Paras said pedestrians are not able to take any precautionary measures other than looking both ways before crossing the road, leaving drivers to take responsibility for pedestrian safety.
“Perhaps the best way to implement changes are harsher laws against pedestrians who don’t obey the laws themselves, like jaywalking for example," Paras said. "However, it should be the same for drivers. If there are laws that help drivers stay in line, that lowers the risk of a person being badly injured or even worse.”
Phoenix City Council approved $2 million for pedestrian safety in June. The newest spending proposal from the Street Transportation Department and the Office of Pedestrian Safety allocates that money for specific areas of improvement.
“Obviously the city is growing very rapidly and we want to ensure that the kinds of signals and infrastructure and education that we do as a city is focused on pedestrian safety,” said Heather Murphy, the Communications and Public Engagement representative for the Street Transportation Department.
The decision to approve the proposal comes after mounting pressure from Phoenix residents.

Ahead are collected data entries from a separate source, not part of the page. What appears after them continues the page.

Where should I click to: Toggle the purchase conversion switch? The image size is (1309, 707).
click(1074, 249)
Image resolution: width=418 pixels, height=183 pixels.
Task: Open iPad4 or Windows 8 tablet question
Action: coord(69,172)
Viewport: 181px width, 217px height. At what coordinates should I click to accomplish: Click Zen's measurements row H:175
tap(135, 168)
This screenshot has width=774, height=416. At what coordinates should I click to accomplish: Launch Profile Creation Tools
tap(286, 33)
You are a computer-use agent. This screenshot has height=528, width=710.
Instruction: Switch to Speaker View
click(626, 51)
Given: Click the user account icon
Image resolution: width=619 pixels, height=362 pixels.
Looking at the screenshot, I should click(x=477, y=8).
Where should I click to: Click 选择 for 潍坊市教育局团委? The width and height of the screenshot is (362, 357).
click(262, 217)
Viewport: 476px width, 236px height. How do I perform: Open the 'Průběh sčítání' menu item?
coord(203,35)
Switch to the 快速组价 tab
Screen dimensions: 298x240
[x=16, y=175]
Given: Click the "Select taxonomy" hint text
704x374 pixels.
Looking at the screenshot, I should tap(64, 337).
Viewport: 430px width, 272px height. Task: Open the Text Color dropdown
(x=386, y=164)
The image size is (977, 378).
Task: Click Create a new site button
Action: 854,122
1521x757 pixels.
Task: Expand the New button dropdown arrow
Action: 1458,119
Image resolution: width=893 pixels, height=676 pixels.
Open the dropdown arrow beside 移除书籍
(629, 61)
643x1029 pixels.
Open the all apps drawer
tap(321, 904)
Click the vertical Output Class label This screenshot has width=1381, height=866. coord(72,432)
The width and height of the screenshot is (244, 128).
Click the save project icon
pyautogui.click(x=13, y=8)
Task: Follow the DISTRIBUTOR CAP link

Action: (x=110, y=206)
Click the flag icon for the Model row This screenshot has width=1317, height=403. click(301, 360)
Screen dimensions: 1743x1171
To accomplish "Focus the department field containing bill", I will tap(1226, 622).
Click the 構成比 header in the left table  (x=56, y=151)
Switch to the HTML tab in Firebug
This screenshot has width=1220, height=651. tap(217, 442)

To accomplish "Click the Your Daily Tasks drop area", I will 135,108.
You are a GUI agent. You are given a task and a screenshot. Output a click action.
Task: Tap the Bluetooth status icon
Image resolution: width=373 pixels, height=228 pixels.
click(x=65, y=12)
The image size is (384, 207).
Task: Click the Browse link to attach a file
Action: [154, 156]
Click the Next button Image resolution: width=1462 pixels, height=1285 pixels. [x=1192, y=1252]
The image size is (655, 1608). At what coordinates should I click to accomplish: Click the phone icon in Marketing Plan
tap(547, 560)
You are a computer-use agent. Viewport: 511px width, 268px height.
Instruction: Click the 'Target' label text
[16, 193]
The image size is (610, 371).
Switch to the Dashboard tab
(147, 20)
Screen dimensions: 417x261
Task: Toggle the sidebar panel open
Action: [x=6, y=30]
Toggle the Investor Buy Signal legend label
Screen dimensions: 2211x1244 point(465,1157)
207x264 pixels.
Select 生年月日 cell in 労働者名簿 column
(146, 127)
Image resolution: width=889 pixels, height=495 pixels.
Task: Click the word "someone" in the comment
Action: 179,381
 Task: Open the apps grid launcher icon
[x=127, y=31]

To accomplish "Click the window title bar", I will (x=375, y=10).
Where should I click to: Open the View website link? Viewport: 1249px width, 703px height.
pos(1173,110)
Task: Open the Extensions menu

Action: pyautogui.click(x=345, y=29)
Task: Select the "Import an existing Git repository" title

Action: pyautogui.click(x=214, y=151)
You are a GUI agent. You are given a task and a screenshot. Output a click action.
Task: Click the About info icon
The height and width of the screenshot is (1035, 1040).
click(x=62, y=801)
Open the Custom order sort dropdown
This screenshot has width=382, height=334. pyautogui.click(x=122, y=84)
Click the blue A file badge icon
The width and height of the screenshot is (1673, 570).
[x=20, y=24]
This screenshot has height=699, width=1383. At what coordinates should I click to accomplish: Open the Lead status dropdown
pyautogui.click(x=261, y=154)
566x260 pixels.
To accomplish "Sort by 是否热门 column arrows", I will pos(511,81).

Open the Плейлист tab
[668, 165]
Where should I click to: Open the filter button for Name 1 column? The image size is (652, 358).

An investigation published by the Arizona Republic in April also revealed abnormally high rates of pedestrian deaths and a history of inaction from the city of Phoenix. According to the article, the city of Phoenix failed to install crosswalks in locations with high fatality rates within the past five years.
Weeks after the Arizona Republic published its findings, the Phoenix City Council rejected a proposed pedestrian safety plan. Vision Zero, a national non-profit pedestrian safety project, failed with a 4-4 vote.
The newest proposal focuses the majority of funding on building crosswalks, medians and streetlights.
This includes $600,000 for high intensity activated crosswalks (HAWK) and another $660,000 for crosswalk upgrades, including pedestrian warning signs and installation of access ramps.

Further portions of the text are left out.